My son and daughter in law have new pets: bearded dragons. They bring them to visit, and when they started with them, I didn’t know anything about them. The more I learn, the more I’m fascinated with some things about them. My son keeps asking me if I’m sure I don’t want one. I don’t, cos they are a little high maintenance for me. (My cat has me spoiled, cos cats are easy, and food comes from the grocery store, lol.) But I’m enjoying learning about them.
They originated in Australia and are now bred here, and are very popular. There are reptile shows all around here within an hour or so’s drive, selling these dragons, snakes, other types of reptiles and even tarantulas. !! (Why anybody would want a pet tarantula is beyond me, but to each their own.) The kids have gotten their dragons from a great lady who breeds several types of reptiles: https://www.facebook.com/glamchams/
They are omnivores; eating bugs, fresh fruit and greens. They get crickets for them, and several kinds of worms, from our local pet store. In the wild, they burrow down into sand to avoid the heat of the day, but people here don’t use sand in their tanks. They would get some sand in their mouths and into their digestive tract, which is a problem when it’s your pet reptile rather than one in the wild. So they use paper towels on the bottom of the enclosures for easy clean up. And they use short feeding dishes that the dragons can reach into but the worms they give them can’t get out of. The crickets run loose in the tanks and give the dragons the opportunity to hunt, the way they would in the wild. They have various things in the tanks that they can climb up on and get under to hide/sleep. They give them an environment as close to natural as they can. Both of them have asked their breeder a lot of questions and watched a lot of videos to be fully aware of how to make the best lives for their unique pets.

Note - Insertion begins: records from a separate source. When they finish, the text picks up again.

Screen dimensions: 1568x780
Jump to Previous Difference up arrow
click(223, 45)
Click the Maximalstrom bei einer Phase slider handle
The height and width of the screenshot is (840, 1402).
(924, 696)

They’re very territorial in their natural habitat. They have evolved ways to protect their territory and themselves, and that’s the stuff that I find most fascinating. They also have ways to communicate what they want and need: aggression and submission being the things I’ve come to most understand.

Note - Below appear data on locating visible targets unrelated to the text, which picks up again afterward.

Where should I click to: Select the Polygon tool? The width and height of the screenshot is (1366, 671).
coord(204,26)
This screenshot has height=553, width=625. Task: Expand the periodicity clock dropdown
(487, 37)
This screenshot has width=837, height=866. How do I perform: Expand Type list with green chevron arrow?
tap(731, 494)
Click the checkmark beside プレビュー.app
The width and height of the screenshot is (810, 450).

They can puff out their beards and make them black, to show aggression. Below is a picture of their older male with his beard blackened, but not puffed out yet.
That happened a couple days ago when they brought home a new male. For just a few minutes, the two males could see each other thru the ends of their tanks, before a barrier was put up so they couldn’t look into the other tank any more. This one blackened his beard: aggressive, this is my territory, you don’t belong here. The other wanted to show that he was submissive: I mean you no harm, I don’t want any trouble, I’ll stay over here. The submissive dragon waves. Really, raises his body up and puts one hand in the air and waves it up and down slowly, to say: I don’t want to fight with you. It’s amazing to see. There are multiple videos available where you can see that amazing communication, if you just search bearded dragon waving.

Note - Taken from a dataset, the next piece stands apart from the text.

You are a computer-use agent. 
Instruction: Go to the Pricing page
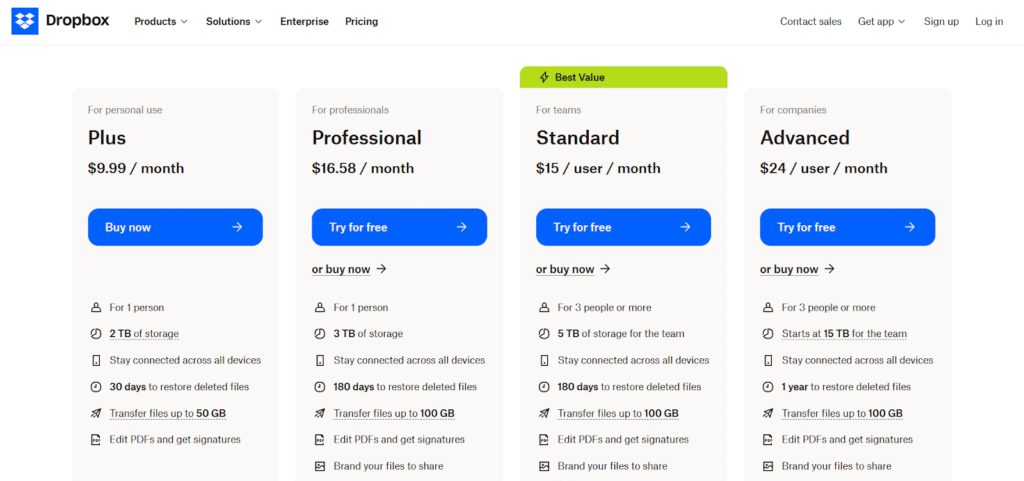pyautogui.click(x=361, y=21)
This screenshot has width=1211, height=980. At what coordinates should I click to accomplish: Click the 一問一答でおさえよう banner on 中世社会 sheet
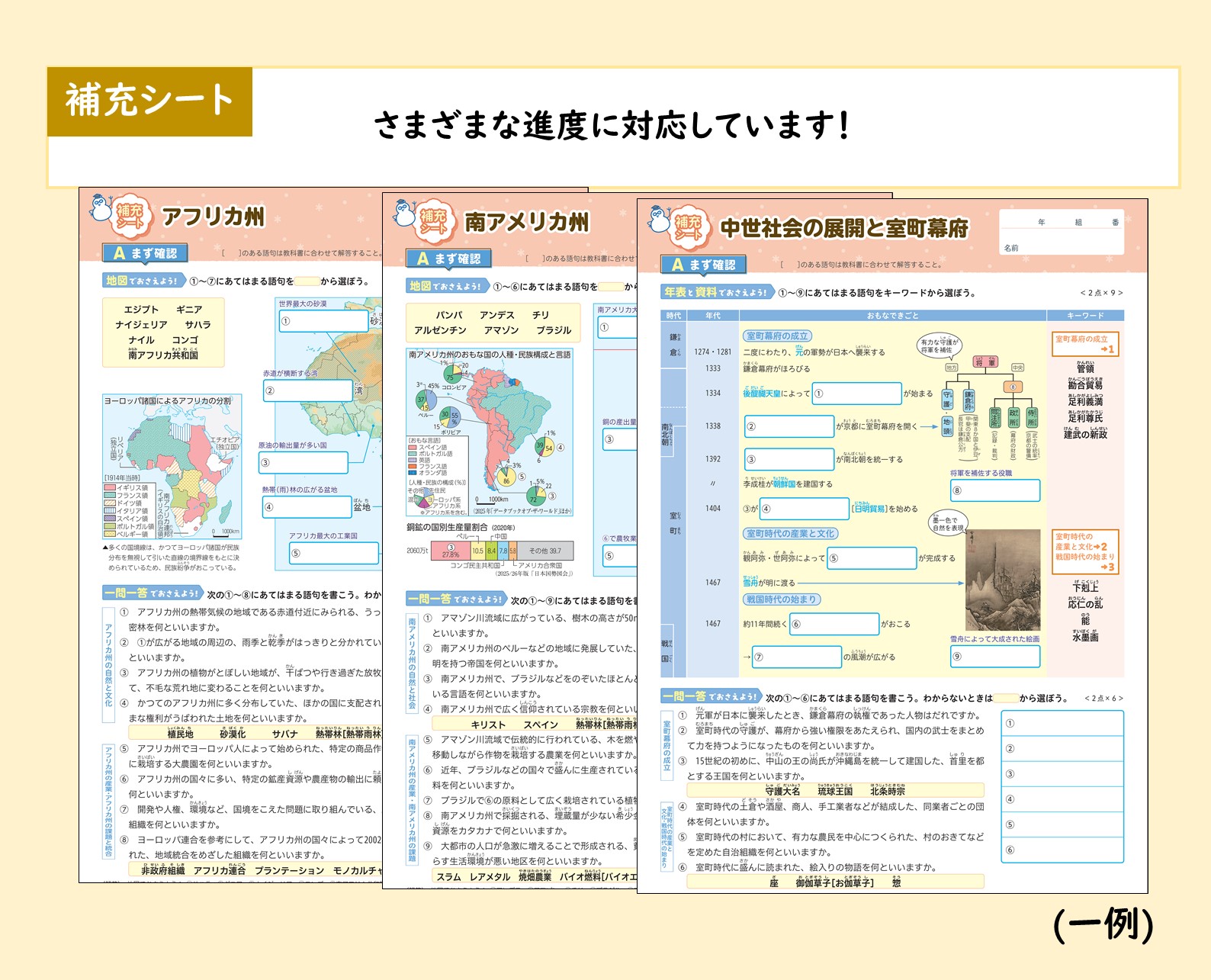pyautogui.click(x=710, y=696)
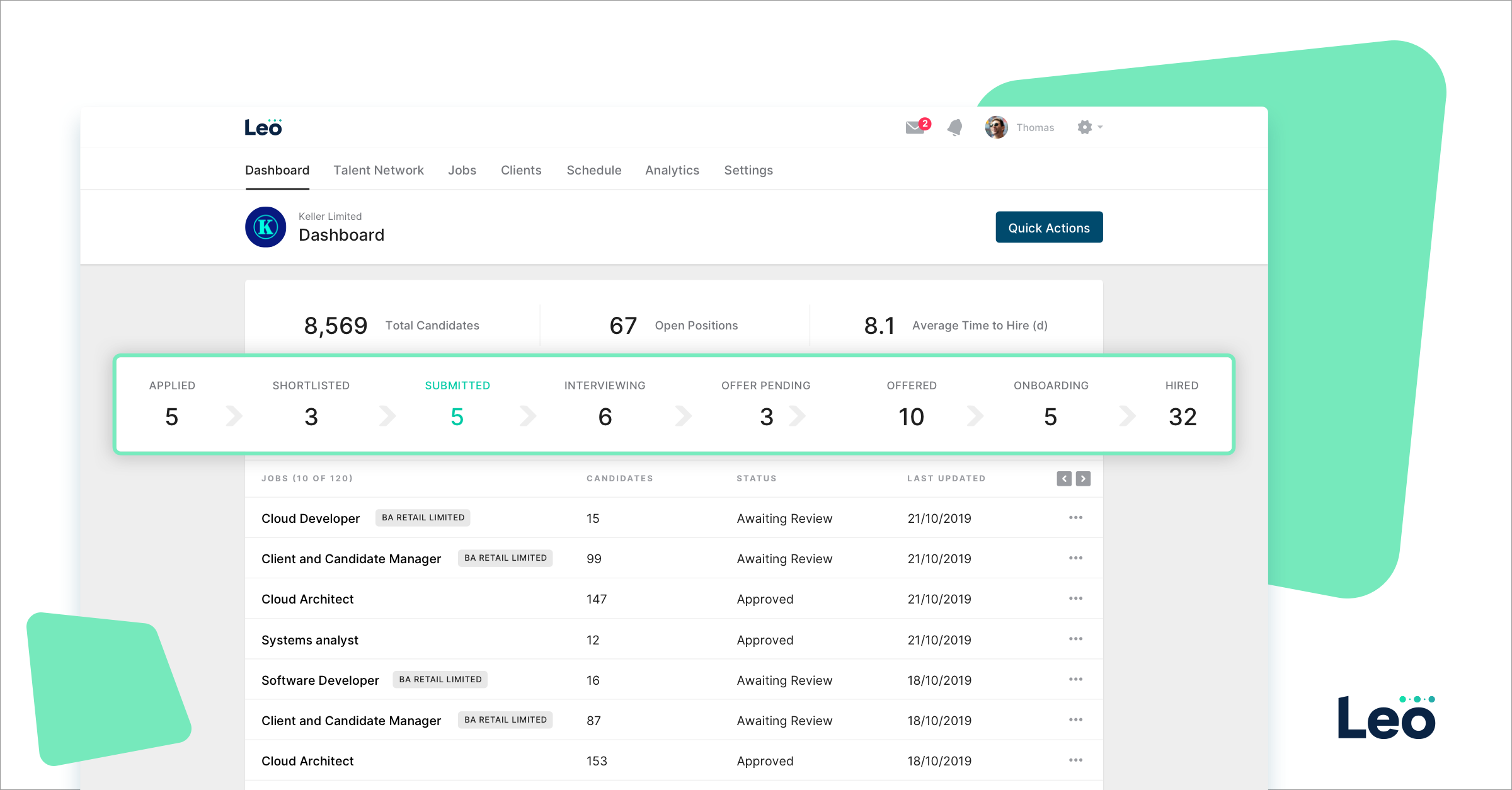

Communication, without words, from a distance. They can also tell the sex of another at a distance even tho there are no external sex characteristics that show. The males both knew there was another male, and needed to take aggressive and submissive procedures. The new male also got a quick look into another tank where there is a female. He immediately began to puff his beard and bob his head: hey, I see a chick over there, I like this new neighborhood!
Such interesting animals. Some of them like different fruit than the others, and some like some kinds of bugs more than the others. Personal choices, just like people. I never knew reptiles had individual and type-specific personalities and actions, but these sure do.
I still don’t want one, but I enjoy learning about them.